§ Challenge 1: From the records, pull out the lines starting at the one containing "Screen dimensions: 1456x819" and ending at the one containing "click(672, 206)", and reproduce them word for word.

-- begin Selection --

Remember back in January when HP announced it would bring a tabletop 3-D printer to market, at a place and time to be named later? That place and time just became a quite a bit less ambiguous. Today Stratasys, the company that is manufacturing the device for HP, announced that it has shipped the first units of the HP-branded Designjet 3D fabrication machines, which will be available in May -- but only in Europe.
The Designjet 3D is based on Stratasys's Fused Deposition Modeling (FDM) technology, which turns three-dimensional CAD drawings into tangible prototypes by extruding partially molten ABS plastic in extremely fine layers one atop the other, forming the entire 3-D model in a single piece from the ground up. Designjet 3D will print in ivory-colored plastic only while Designjet Color 3D will print single-color parts in up to eight different colors (we're not sure why you can't just put a different hue of ABS plastic in the Designjet 3D).
Aimed at businesses large and small as well as educational institutions and individual inventors, the idea is to offer a point of entry into 3-D printing for those who want to prototype in-house directly from their computers. That kind of convenience can save a lot of time and money on product development, but it also comes with a sizeable up-front cost.

-- end Selection --

§ Challenge 2: Continue the article about HP's Designjet 3D printers from where it stops.

-- begin Source records --

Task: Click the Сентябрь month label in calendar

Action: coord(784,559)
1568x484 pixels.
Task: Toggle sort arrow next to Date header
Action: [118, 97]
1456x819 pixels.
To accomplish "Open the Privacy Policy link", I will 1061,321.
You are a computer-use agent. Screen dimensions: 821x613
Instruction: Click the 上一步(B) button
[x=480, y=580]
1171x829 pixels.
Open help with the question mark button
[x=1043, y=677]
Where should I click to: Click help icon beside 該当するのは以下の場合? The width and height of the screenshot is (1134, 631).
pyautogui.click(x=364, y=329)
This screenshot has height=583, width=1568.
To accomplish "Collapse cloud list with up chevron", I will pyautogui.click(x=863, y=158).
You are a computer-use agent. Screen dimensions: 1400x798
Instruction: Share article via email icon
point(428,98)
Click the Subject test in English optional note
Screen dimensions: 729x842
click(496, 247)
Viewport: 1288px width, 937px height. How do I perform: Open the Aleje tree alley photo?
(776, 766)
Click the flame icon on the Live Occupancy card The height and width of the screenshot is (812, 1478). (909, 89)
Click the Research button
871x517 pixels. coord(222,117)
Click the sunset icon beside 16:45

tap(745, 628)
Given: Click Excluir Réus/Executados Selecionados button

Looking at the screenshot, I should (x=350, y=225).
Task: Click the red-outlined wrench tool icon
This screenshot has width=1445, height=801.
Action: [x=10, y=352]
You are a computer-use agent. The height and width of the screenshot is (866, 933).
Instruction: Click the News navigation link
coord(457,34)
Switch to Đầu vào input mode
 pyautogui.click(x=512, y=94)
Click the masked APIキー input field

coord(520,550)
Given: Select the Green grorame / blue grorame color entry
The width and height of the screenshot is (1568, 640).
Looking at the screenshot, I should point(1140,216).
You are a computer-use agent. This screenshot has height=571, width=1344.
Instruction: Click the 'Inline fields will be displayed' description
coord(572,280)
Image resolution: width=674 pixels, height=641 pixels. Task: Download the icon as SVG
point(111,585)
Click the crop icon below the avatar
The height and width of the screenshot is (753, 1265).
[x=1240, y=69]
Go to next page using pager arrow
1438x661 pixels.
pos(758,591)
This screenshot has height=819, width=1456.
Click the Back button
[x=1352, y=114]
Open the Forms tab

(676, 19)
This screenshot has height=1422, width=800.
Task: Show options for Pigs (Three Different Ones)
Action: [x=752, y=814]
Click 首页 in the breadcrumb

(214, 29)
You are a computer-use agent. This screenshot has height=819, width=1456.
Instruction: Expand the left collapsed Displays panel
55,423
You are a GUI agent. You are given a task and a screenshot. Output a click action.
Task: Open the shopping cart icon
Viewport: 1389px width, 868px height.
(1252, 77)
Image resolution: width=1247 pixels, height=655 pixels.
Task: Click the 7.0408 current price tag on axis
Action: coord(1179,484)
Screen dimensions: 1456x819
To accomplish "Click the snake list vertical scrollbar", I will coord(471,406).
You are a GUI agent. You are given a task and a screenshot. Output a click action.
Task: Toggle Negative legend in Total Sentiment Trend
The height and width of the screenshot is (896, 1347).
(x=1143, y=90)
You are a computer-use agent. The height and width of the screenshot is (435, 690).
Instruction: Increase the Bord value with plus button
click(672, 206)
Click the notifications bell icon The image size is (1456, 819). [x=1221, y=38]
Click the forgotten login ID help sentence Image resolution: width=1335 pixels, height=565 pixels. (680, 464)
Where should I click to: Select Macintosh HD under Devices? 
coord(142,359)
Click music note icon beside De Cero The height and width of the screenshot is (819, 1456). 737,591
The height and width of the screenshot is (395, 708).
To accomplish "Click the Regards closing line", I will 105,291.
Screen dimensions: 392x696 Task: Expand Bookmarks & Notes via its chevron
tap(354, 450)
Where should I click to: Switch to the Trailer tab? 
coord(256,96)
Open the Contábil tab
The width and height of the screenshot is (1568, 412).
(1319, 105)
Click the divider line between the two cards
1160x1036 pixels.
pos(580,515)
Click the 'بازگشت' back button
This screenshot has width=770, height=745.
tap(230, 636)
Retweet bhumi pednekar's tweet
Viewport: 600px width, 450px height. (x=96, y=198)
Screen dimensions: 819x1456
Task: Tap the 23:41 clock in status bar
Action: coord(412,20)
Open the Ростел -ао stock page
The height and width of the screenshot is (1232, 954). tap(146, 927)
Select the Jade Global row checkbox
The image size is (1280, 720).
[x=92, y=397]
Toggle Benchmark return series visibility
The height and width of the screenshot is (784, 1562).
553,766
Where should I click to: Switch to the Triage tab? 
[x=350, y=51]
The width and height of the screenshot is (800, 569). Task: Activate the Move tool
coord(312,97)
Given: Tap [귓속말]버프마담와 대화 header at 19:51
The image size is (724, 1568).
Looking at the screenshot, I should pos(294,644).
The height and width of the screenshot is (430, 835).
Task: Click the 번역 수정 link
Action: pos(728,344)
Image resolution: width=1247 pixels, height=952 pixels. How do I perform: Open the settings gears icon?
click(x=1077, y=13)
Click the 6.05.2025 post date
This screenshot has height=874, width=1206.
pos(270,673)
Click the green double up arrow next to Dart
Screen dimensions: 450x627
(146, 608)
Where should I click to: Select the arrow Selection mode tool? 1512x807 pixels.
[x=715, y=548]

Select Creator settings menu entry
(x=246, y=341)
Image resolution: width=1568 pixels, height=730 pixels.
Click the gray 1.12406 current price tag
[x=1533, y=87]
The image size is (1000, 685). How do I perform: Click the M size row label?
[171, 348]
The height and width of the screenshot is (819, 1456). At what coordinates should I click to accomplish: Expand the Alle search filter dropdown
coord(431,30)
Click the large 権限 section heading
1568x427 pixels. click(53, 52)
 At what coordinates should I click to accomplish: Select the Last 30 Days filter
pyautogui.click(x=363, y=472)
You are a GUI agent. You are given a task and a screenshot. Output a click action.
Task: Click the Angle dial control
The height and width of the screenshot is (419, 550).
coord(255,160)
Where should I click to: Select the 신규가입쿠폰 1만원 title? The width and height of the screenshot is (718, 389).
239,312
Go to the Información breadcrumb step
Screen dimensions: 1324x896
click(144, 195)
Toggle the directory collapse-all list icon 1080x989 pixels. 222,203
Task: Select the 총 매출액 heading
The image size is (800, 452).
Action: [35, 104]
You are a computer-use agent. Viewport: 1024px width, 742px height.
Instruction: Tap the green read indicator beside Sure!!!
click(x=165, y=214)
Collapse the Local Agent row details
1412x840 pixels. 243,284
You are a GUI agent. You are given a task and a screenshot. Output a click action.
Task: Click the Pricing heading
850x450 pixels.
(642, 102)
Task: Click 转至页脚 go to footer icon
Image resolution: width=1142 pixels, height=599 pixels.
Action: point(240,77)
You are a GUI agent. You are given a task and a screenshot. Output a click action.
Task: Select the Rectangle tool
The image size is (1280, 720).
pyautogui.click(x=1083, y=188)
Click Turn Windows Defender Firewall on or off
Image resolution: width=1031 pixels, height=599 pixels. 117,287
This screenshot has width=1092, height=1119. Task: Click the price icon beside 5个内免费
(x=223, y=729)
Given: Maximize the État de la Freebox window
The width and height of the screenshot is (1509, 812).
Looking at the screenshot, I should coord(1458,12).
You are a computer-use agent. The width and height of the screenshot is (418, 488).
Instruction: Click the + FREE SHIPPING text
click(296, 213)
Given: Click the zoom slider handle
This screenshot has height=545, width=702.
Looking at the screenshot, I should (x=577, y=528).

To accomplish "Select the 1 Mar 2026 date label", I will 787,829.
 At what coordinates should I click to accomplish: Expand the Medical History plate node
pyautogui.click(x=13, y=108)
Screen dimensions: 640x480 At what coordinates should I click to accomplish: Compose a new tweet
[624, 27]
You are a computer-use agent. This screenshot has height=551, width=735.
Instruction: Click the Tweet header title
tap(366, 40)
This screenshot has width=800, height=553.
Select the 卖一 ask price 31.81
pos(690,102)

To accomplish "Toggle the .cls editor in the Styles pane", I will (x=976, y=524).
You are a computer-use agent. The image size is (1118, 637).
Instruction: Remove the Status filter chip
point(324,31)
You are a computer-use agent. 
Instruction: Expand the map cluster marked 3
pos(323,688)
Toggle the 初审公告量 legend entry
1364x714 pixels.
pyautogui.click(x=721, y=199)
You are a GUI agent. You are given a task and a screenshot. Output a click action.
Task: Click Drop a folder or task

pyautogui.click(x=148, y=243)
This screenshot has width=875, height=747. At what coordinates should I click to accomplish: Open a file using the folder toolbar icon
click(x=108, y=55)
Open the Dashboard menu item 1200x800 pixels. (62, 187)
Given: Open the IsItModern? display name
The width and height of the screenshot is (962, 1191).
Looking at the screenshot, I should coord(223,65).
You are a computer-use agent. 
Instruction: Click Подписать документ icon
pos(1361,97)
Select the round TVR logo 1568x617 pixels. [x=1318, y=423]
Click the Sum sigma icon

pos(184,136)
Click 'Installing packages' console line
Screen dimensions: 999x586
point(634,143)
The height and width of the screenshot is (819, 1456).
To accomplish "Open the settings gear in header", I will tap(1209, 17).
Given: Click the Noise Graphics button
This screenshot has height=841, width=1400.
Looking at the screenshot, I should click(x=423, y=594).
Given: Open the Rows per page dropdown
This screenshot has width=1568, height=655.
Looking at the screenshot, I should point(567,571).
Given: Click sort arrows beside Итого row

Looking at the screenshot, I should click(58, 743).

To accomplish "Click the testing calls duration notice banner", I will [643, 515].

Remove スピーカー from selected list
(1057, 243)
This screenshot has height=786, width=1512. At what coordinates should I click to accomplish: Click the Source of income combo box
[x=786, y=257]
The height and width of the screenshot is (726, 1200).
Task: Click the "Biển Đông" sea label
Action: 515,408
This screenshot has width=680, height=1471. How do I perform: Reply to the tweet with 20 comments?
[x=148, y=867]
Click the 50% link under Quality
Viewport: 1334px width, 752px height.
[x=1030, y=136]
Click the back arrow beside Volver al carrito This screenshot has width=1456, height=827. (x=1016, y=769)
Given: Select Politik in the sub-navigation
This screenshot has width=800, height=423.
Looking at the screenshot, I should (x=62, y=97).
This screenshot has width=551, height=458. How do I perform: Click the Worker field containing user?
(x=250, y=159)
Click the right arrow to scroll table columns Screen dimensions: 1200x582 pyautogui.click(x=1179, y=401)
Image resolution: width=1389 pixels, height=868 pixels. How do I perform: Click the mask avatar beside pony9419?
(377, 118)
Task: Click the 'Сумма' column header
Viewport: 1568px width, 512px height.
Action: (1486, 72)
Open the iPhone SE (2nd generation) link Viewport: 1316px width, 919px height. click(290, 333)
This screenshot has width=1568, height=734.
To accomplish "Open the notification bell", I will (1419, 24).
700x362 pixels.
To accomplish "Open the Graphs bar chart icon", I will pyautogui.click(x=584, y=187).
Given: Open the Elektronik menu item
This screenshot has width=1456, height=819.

-- end Source records --

§ Task output 1:
Screen dimensions: 1456x819
To accomplish "Click the snake list vertical scrollbar", I will coord(471,406).
You are a GUI agent. You are given a task and a screenshot. Output a click action.
Task: Toggle Negative legend in Total Sentiment Trend
The height and width of the screenshot is (896, 1347).
(x=1143, y=90)
You are a computer-use agent. The height and width of the screenshot is (435, 690).
Instruction: Increase the Bord value with plus button
click(672, 206)

§ Task output 2:
In our earlier coverage to speculated that the price of HP's printer would come in under $15,000 -- the price of a similar printer recently released by Stratasys. But HP today announced that the Designjet 3D would retail starting at less than €13,000, or just under $17,500. Which means the price of entry into the 3-D club may still sit somewhere between unfeasible and pie-in-the-sky for many garage-shop hobbyists.
But the HP printer, by all appearances, seems to have one thing going for it that many commercially scaled systems do not -- ease of use. A Designjet in the corner of the office would allow architects, engineers, product developers and the like to carry an idea through from concept to prototype without leaving their desks, culminating in a plastic 3-D model that they can put in the hands of higher-ups or prospective clients. It beats the alternative method of producing up various detailed drawings that are carefully crafted into a prototype by a skilled (and expensive) machinist, a process that can be a suck on time and budgets, especially if designers don't get it exactly right the first time.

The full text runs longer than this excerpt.